Tarihte bu ay: 19 Mayıs 1919 hakkındaki doğrular ve yanlışlar

Mustafa Kemal’in İstanbul’dan Anadolu’ya yolculuğunun hikâyesi tarihçiler arasında büyük tartışmaları beraberinde getirmiştir. M. Kemal’in aklında halihazırda isyan bayrağını çekmek var mıydı, yoksa memurluk görevini samimiyetle yerine mi getirmek istiyordu? Onu Vahdettin Anadolu’ya direnişi örgütlemesi için bilerek mi göndermişti, yoksa M. Kemal aklındaki planları hayata geçirebilmek için söz konusu görevi bir fırsat olarak mı bilmişti?

Bu sorular çoğaltılabilir ve cevapları da mevcuttur. Ancak resmi tarihçilerin, M. Kemal’in yolunu izleyerek Anadolu hareketinin kaderinin 19 Mayıs günü belirlendiğini iddia etmeleri bir tesadüf değildir zira bu yapılarak, aslında M. Kemal’in Samsun’a varmasından önce yaşanan halkçı gelişmeleri gizlemeyi hedeflemektedirler.
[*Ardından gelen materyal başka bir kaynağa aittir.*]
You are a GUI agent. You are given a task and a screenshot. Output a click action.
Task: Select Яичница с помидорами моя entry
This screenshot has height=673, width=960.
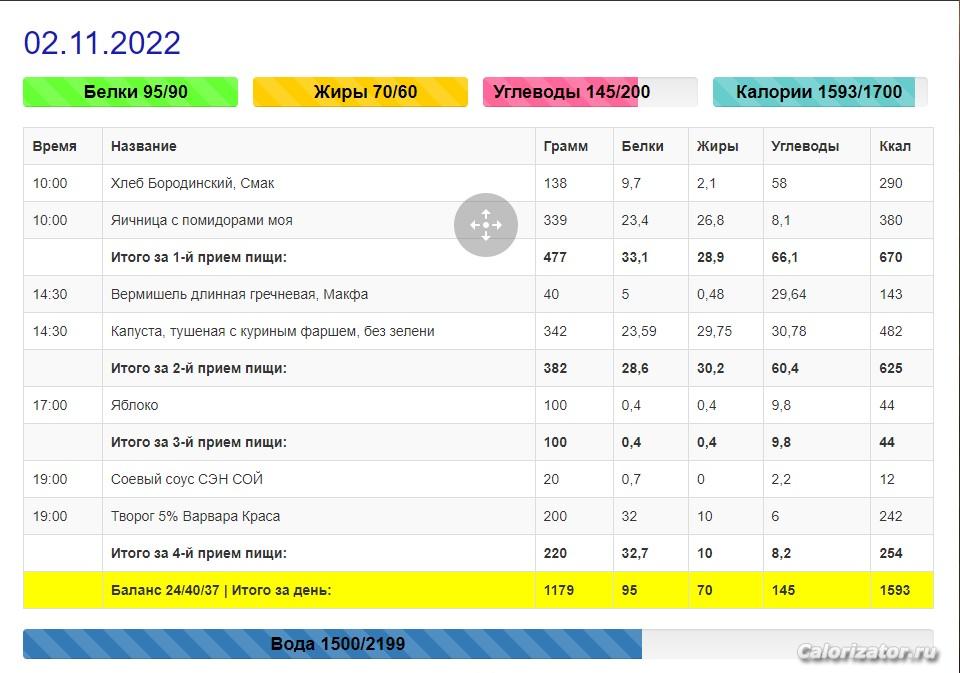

M. Kemal’in Anadolu’ya gitmek istemesinin nedeni, orada bir hareket örgütlemek değil, orada zaten örgütlenmeye başlanmış ve hatta örgütlenmiş olan harekete katılabilmek, onun bir parçası olabilmekti. Zira Anadolu’nun dört bir köşesinde art arda kongreler örgütlenmeye başlanmıştı. M. Kemal’in katıldığı Erzurum Kongresi’nden önce Kars’ta, Ardahan’da, Trabzon’da, İzmir’de kongreler toplanmış, Kuva-yi Milliye silahlı mücadeleyi başlatmıştı.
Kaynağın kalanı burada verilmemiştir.